┌─ MATERIAL
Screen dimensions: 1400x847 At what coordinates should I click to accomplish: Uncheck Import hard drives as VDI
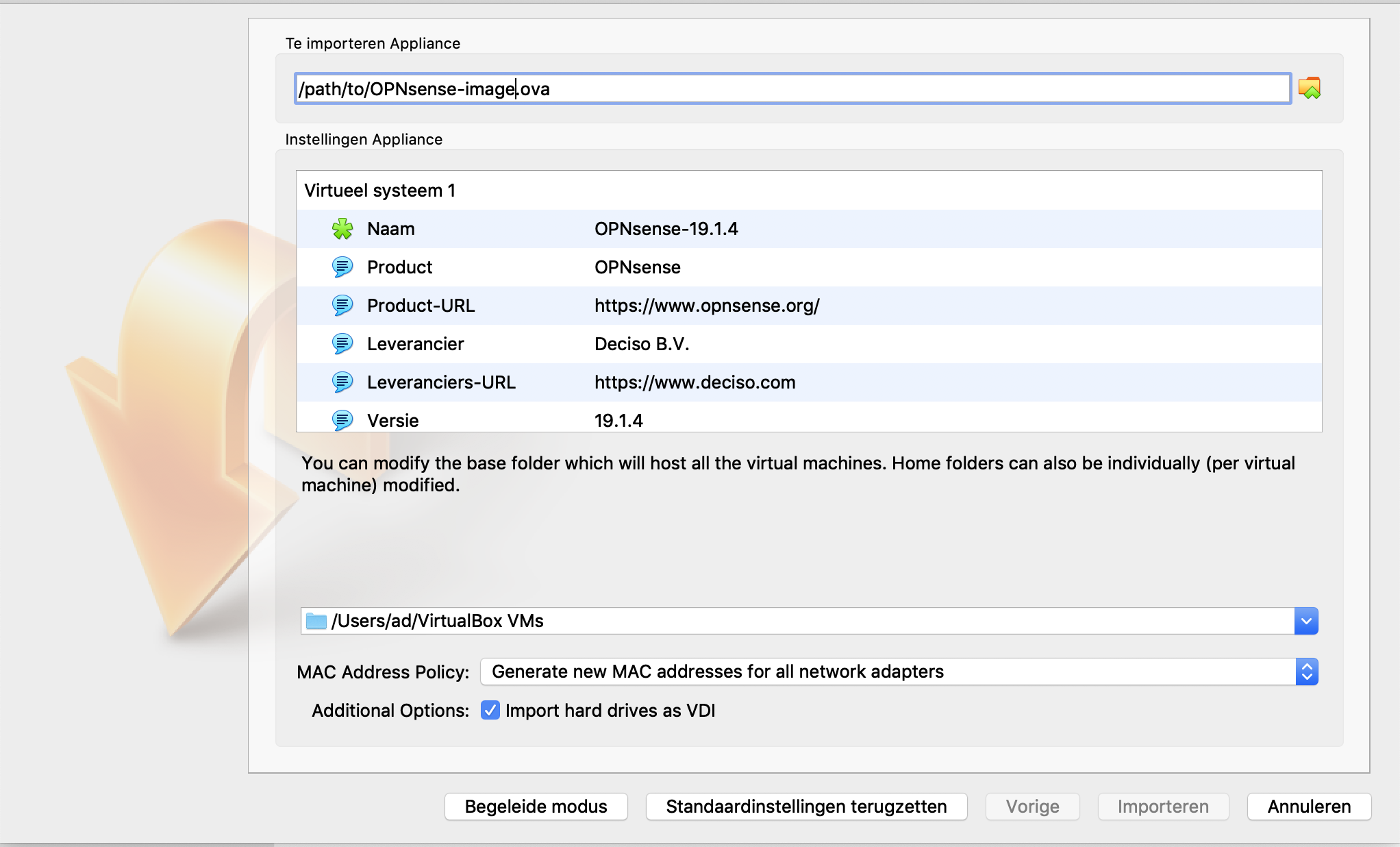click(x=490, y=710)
└─
┌─ MATERIAL
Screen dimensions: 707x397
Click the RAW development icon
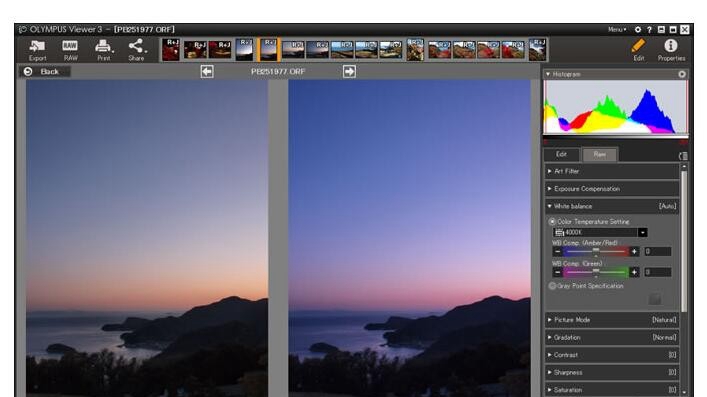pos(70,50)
└─
┌─ MATERIAL
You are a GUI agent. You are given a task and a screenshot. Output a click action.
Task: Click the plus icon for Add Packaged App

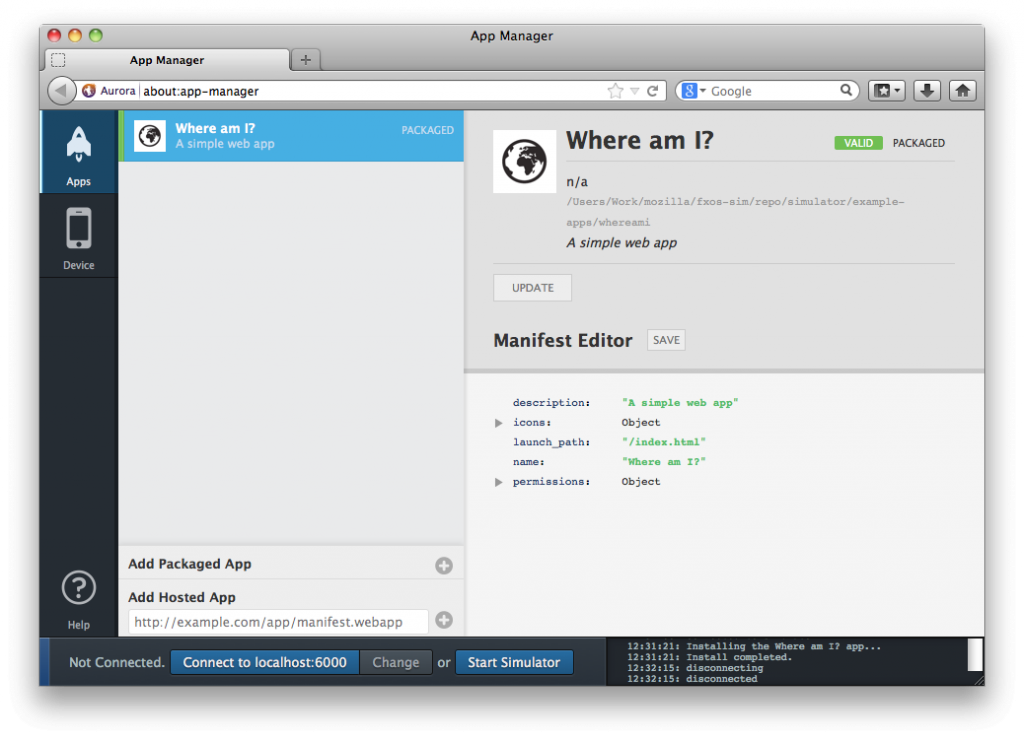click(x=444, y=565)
└─
*YOUR OBJECTIVE*
Give the rows starting with the line with "Screen dimensions: 1400x847" and going on through the line with "click(x=490, y=710)" as a two-column CSV with the columns instruction and action. Put each row's text and its answer on one line, each in a single quoted field with line breaks turned into spaces, and leave out the pictures.

*ANSWER TO THE EXERCISE*
instruction,action
"Screen dimensions: 1400x847 At what coordinates should I click to accomplish: Uncheck Import hard drives as VDI","click(x=490, y=710)"